When the Labour government was re-elected by a tiny majority in the February 1974 election, it had to rescue the industry with another Transport Act passed that same year. Prime Minister Harold Wilson allocated £2.1bn to BR, including £1,500m for the next five years to
subsidize loss-making services through a newly created mechanism, the Public Service Obligation. However, there was still no solution to the conundrum that railway managers had faced ever since nationalization between their commercial and social remits. Moreover, passenger numbers declined as fares doubled between March 1974 and May 1975, an increase which was well above even the very high rates of inflation raging at the time. Nor was there any attempt to answer the fundamental question of what the railways were for.

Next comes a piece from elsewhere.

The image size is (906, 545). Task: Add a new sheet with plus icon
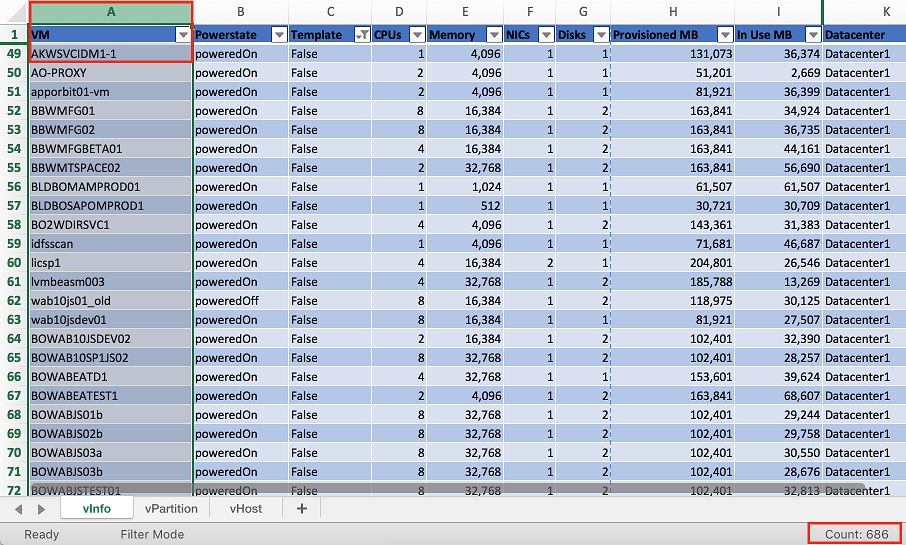302,509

Despite this, thanks to a forward-looking group of railway managers, there was a radical improvement on InterCity services with the introduction of the High Speed Train. This was a similar concept to the Blue Pullmans but with a more robust design, which is why these trains have survived into the twenty-first century. In fact, the High Speed Train was not supposed to spearhead the improved services; that was to have been the Advanced Passenger Train, a tilting train that was ahead of its time but became a sad casualty of the loss of nerve by both the industry and the government in the face of a barrage of negative media coverage. The idea was to reduce journey times by enabling the train to go around curves faster using a tilting mechanism; it would also reach speeds of 155 mph on straight sections. Development by British Railways engineers started in the mid-1960s and a prototype was put in public service in 1981. However, the train received a bad press, with claims that people were made sick by the tilt. The trains also proved unreliable, with frequent failure of the tilt mechanism, and the project was soon abandoned, even though engineers claimed that the problems could have been overcome. Indeed, tilting trains became commonplace in Europe and were eventually reintroduced with Italian technology by Virgin Trains in 2003 for their Pendolinos on the West Coast Main Line. The High Speed Train was, therefore, somewhat of a fallback option, but it was to prove a lasting success. Development of a diesel train with a 125 mph capability, which could run on existing lines without tilting, started in August 1970 but then was held up for a year because of a boycott by the unions because the trains were being designed to be controlled by a single driver.

Nationalization had not brought the hoped-for industrial relations peace. Quite the opposite. Railway workers were no longer prepared to
accept the trade-off between stable employment and relatively poor pay which the railways, especially outside the big cities, had offered. They were losing out compared with other industries where higher productivity benefited both workers and shareholders. The rail workforce felt they deserved better pay, even though the industry was declining, but British Railways was not allowed to put up fares without government permission, which meant they fell in real terms during the 1950s and 1960s. Not surprisingly, therefore, there were continual battles over productivity. The workforce was reduced dramatically, from over 600,000 in 1950 to 275,500 in 1979, which meant that the unions were rigidly opposed to more cuts, though the introduction of redundancy payments in 1959 had been an incentive for railway workers to leave the industry. Every aspect of railway work required fewer employees thanks to improved technology. Diesel and electric locomotives were easier to maintain and clean; signal boxes were being closed and centralized; the track was being replaced with longer stretches of continuous welded rail which was easier to look after, resulting in the replacement of the local gangs who maintained the track with fewer men in charge of longer sections. Strikes were not uncommon but rarer than myth would have it and they were all partial since there was no national rail stoppage until the 1980s. There had been a particularly damaging seventeen-day stoppage in 1955 by the drivers' union, ASLEF, but although it made a sharp dent in the finances of the British Transport Commission, the action did not entirely paralyse the network. While there was massive inconvenience to longdistance travellers and London commuters, life in the country went on as normal, which showed the railway workers that their industrial muscle had been greatly weakened by the advent of the motor car.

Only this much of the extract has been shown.